The OCP is developing open source design concepts that all manufactures and end-users can contribute to, driving innovation focused on off-the-shelf and easy-to-source solutions within the entire data center space. All OCP solutions are cross-compatible within the OCP universe, meaning they can be rapidly and sustainably deployed at scale.

Since OCP designs are open source, any manufacturer can build the products. The competitive edge for manufacturers comes from using the reference designs to create designs that can be manufactured rapidly at huge scale. OCP’s approach represents a new way of looking at the entire IT ecosystem, from how equipment is deployed, to how it is powered, to how it is cooled.

Earlier this summer, the Open Compute Project (OCP), announced a new initiative to create an Advanced Liquid Cooling solutions project to drive collaboration throughout the industry on these important topics and meet liquid cooling demand.

In a Data Center Frontier article, Bill Carter, chief technology officer of the Open Compute Foundation was quoted saying: “OCP envisions a supply chain offering a variety of IT devices (servers, storage, networking etc.) that can work with a variety of liquid-enabled racks from many solutions providers. . . Direct contact, immersion, and other advanced cooling options are within the scope of this project.”

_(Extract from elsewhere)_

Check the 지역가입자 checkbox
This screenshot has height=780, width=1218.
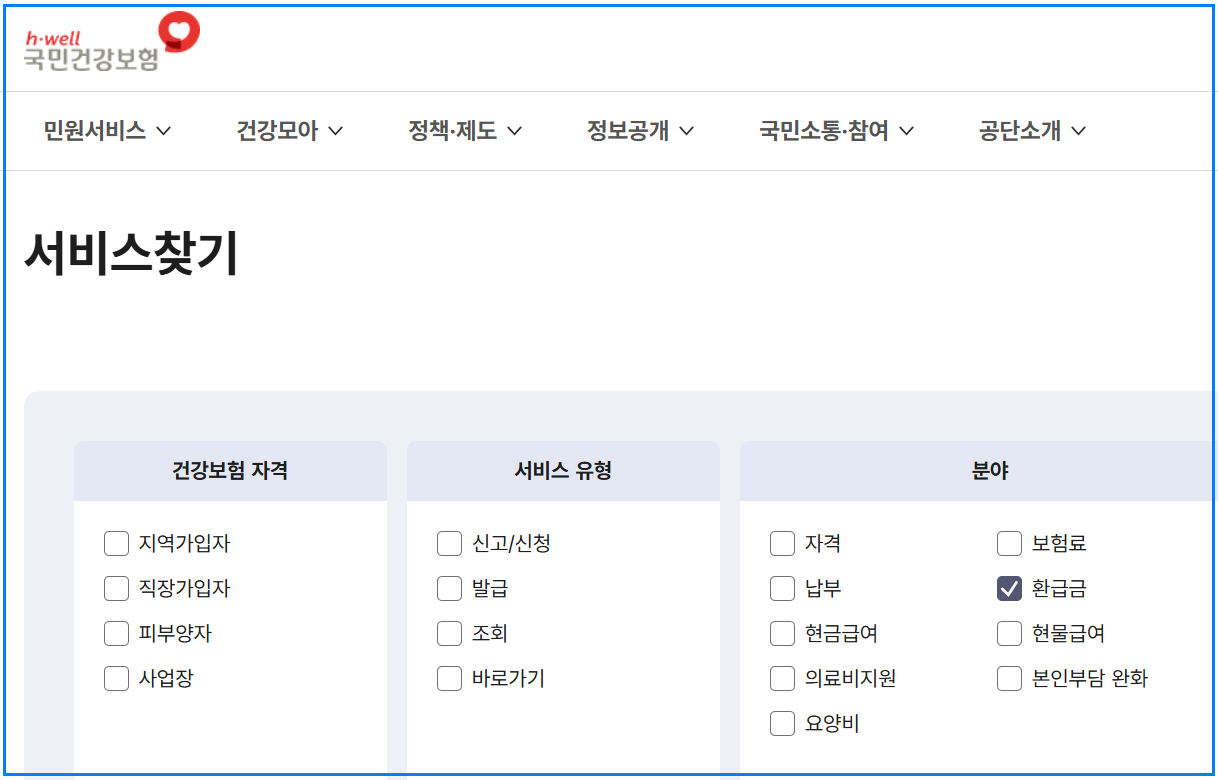[116, 543]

This OCP initiative is an important project because it supports the growth of liquid cooling, which will benefit data centers, equipment manufacturers and improving sustainability in the industry. However, manufacturers developing OCP solutions and the hyperscale data center projects putting them into use need to remember a few key points:

Look for Complete Solutions

Many manufacturers may begin to offer OCP components, but to take full advantage of the supply and manufacturing advantages of OCP systems, hyperscale and high-performance computing data center managers should work with providers that offer a complete suite of solutions. This includes racks, busbars, CDUs, manifolds and more. Buying different solutions from the same provider enhances the potential supply chain and cost efficiencies enabled by OCP components, as well as the pre-delivery integration that a single-vendor solution can offer.

Local Manufacturing

Data center managers are familiar with the pain of not being able to get the solutions they need when they need them. OCP solutions will be able to be manufactured all around the globe and meet the same standards, so there are more opportunities for equipment manufacturers to produce solutions in the areas where they will eventually be used. Finding partners who can offer local manufacturing is key.

Interoperability

OCP components come with the benefit of interoperability. Components adhering to the reference design specifications means that there will be component interoperability across vendors. This further enhances the value of the OCP ecosystem and can minimize supply chain strain by allowing OCP components to be sourced from a wider variety of vendors.

Conclusion

OCP has the potential to ease supply chain constraints by offering standardization in construction of racks, facility and rack manifolds, connectors, hoses and more. This also has the potential to ease pressure on companies outside of North America shipping to the U.S., reducing carbon emissions from shipping and reducing costs for end users. The efficiencies will also help manufacturers reduce chassis cost, which can also reduce costs for data center managers and planners.

It is often said in the data center industry that if something is two years old, it is out of date. This makes the work that OCP is doing even more critical. One company cannot become the sole producer of data center infrastructure without creating a monopoly, but if we as an industry can agree on certain rules and standards to govern the specifications of equipment, it will help the industry as whole succeed.  

About the Author

Kevin Roof

Kevin Roof is a Senior Product Manager at nVent, where he leads nVent’s Data Center Solutions product portfolio for liquid cooling and networking equipment. Kevin brings over 6 years of data center infrastructure experience with a focus on developing scalable and sustainable solutions for data centers. Kevin holds a bachelor's degree in Mechanical Engineering from the University of Minnesota.